■ EXERCISE DESCRIPTION ■
Please leave out pictures and print exactly the lines from the one that has "This screenshot has width=1117, height=628." through the last line of the material below.

━━━━━━━━━━━━━━━━━━━━

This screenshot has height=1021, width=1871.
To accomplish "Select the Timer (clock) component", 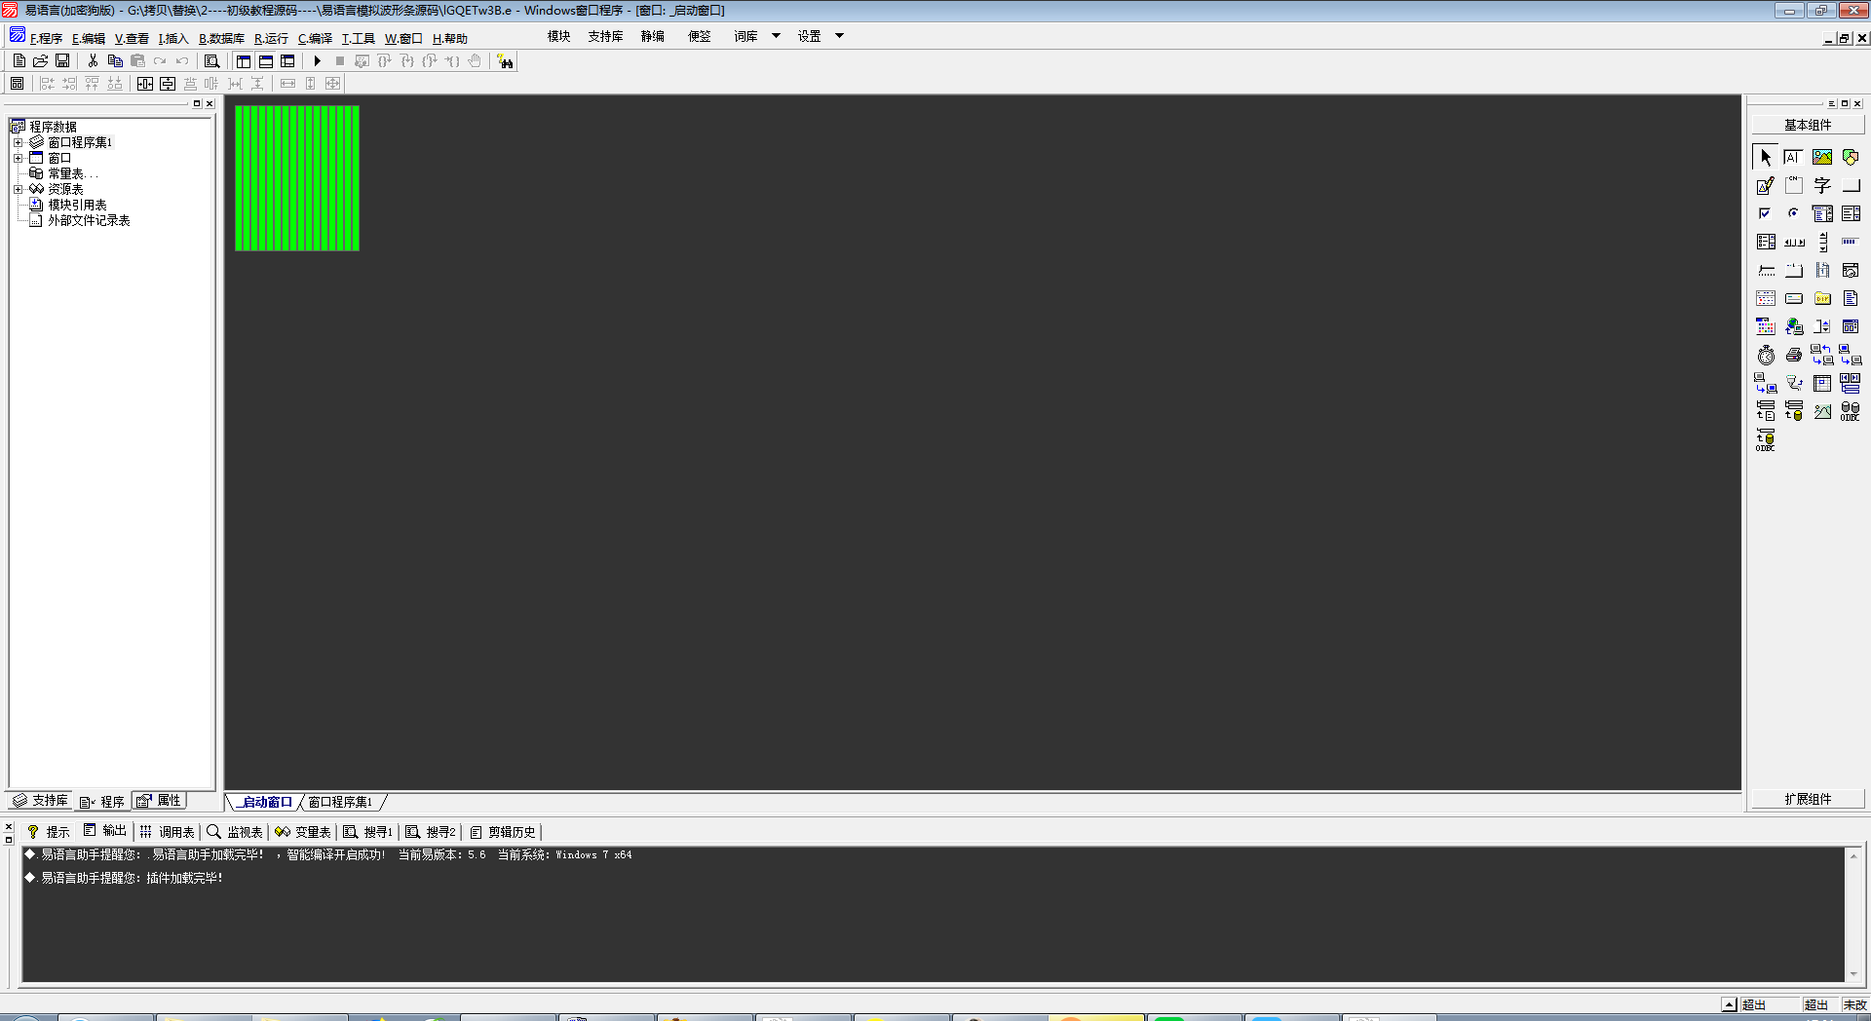I will pos(1766,356).
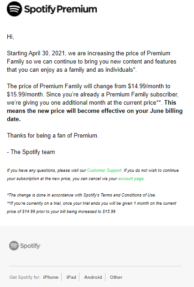Click the black Spotify circle logo in header
The width and height of the screenshot is (194, 287).
tap(14, 9)
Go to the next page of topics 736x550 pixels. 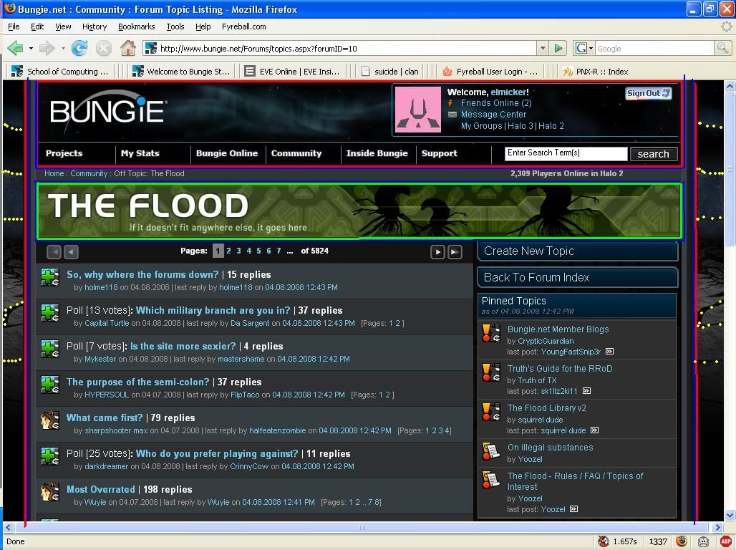pos(437,251)
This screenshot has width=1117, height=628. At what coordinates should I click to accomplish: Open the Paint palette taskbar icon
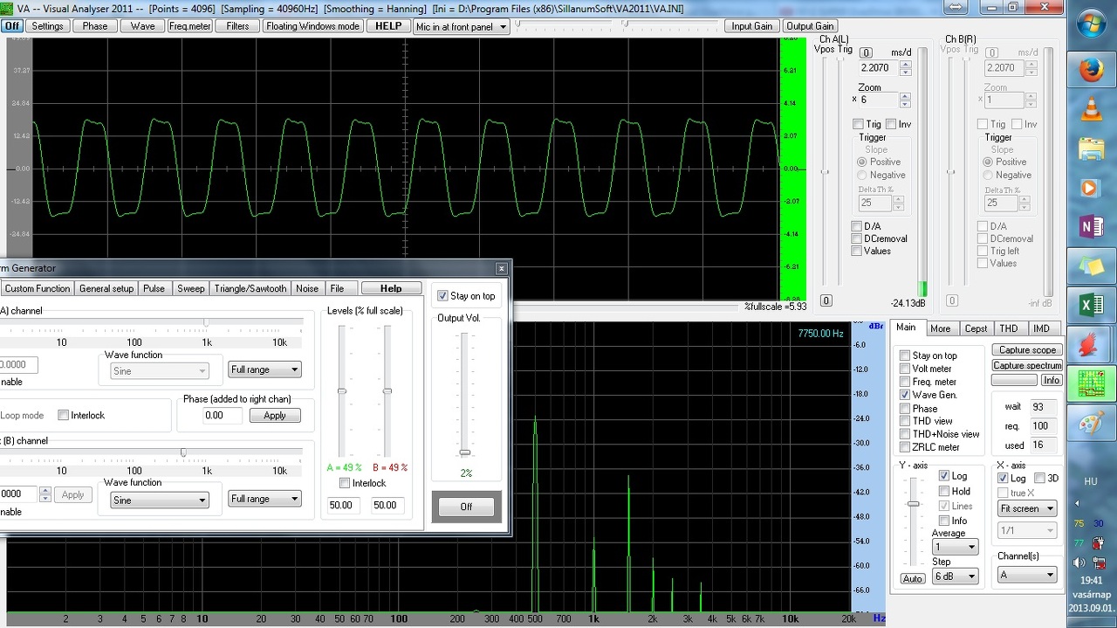pos(1091,424)
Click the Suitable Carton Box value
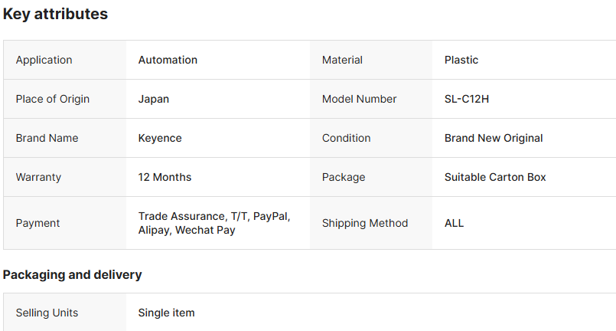 click(x=495, y=177)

━━━━━━━━━━━━━━━━━━━━

■ RESULT FOR THIS EXERCISE ■
This screenshot has width=1117, height=628. At what coordinates should I click to accomplish: Open the Paint palette taskbar icon
pos(1091,424)
Click the Suitable Carton Box value
 click(x=495, y=177)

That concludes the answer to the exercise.